== WHAT IS REQUIRED ==
Copy the records verbatim, from the line containing "Screen dimensions: 594x514" through the end of the records, both ends included. Omit the pictures.
### SOURCE RECORDS ###
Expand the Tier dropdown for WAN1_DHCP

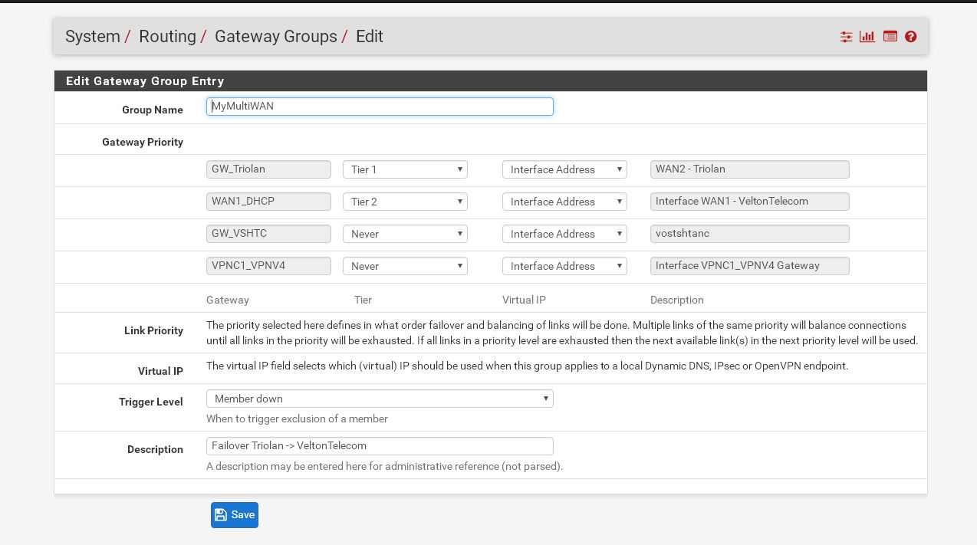(x=405, y=202)
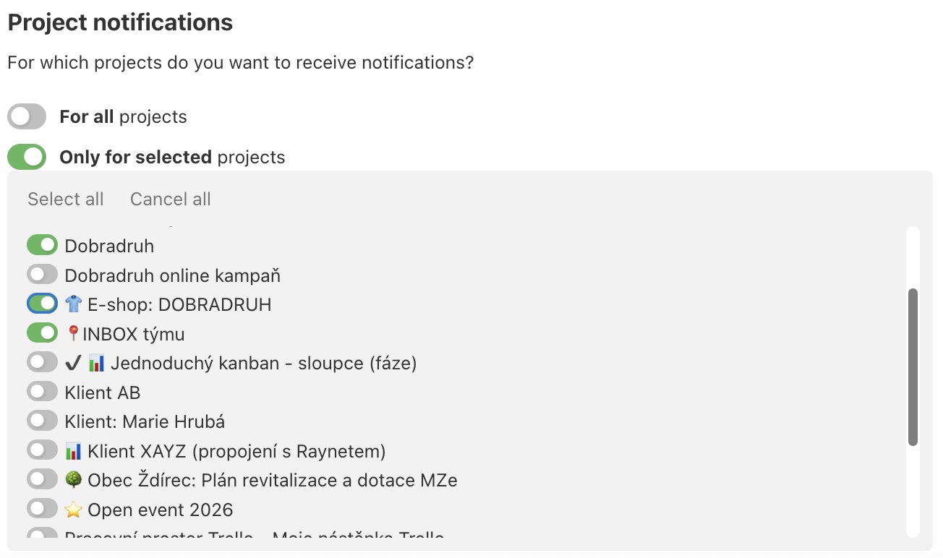The height and width of the screenshot is (558, 943).
Task: Enable notifications for all projects
Action: [x=27, y=116]
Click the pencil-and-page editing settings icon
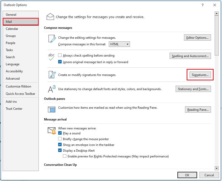 52,39
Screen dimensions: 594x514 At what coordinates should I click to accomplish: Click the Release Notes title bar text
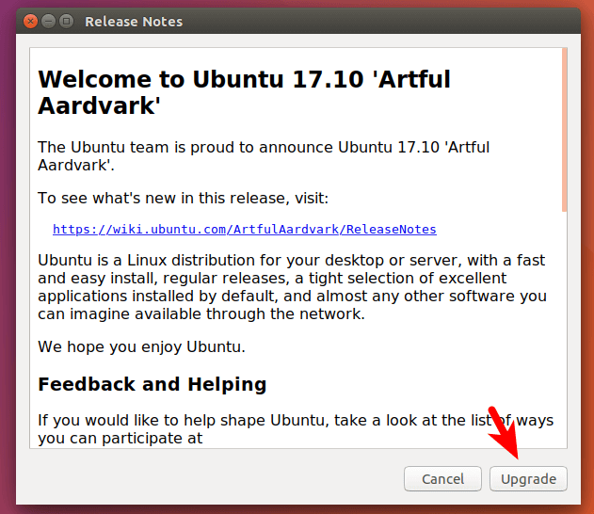134,21
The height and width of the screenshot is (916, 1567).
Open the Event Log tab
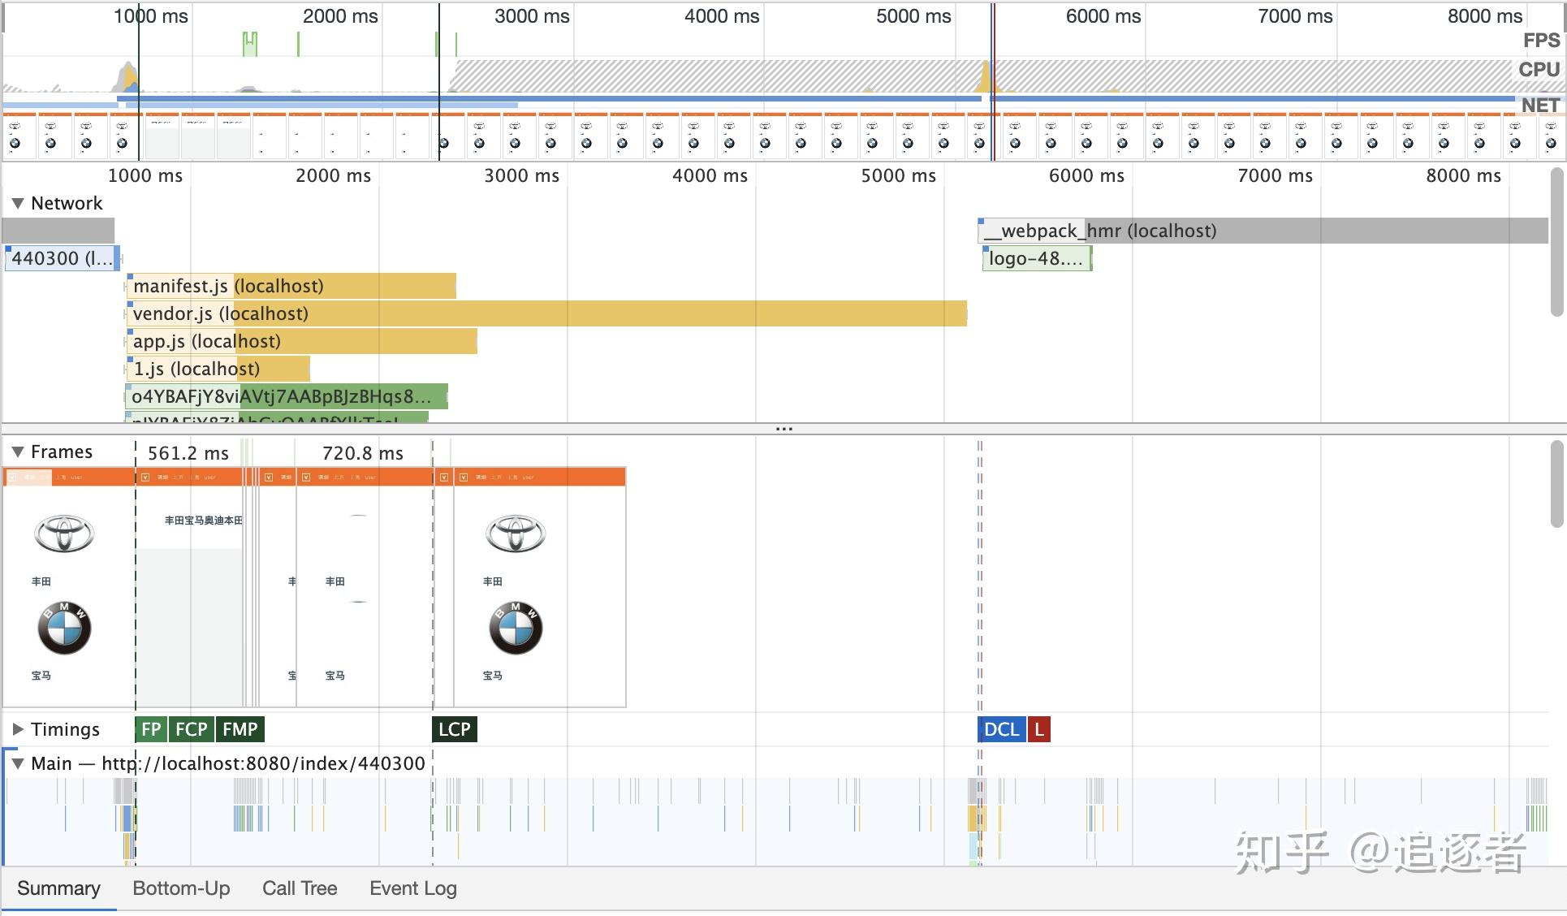tap(412, 888)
###
== EXERCISE OUTPUT ==
Screen dimensions: 594x514 At what coordinates should I click to accomplish: Click the Release Notes title bar text
134,21
The height and width of the screenshot is (916, 1567).
Open the Event Log tab
tap(412, 888)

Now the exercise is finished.